# RECORD LIST
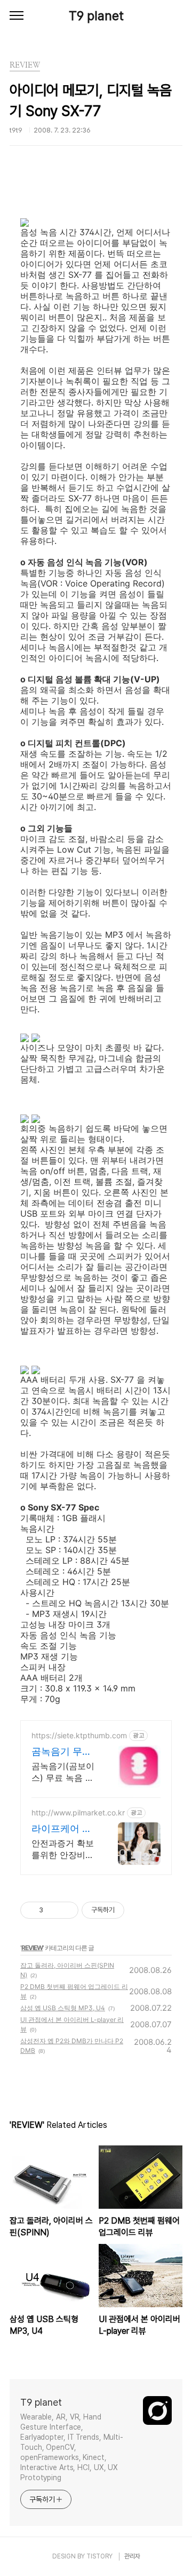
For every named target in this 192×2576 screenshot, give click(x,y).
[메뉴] (16, 16)
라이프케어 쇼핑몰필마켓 (61, 1829)
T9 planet (96, 15)
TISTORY (99, 2556)
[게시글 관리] (66, 1910)
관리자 (132, 2556)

# DESCRIPTION OF THE TASK
Could you print every record above word for word, with the pictures left out?

# RIGHT ANSWER
For every named target in this 192×2576 screenshot, give click(x,y).
[메뉴] (16, 16)
라이프케어 쇼핑몰필마켓 (61, 1829)
T9 planet (96, 15)
TISTORY (99, 2556)
[게시글 관리] (66, 1910)
관리자 (132, 2556)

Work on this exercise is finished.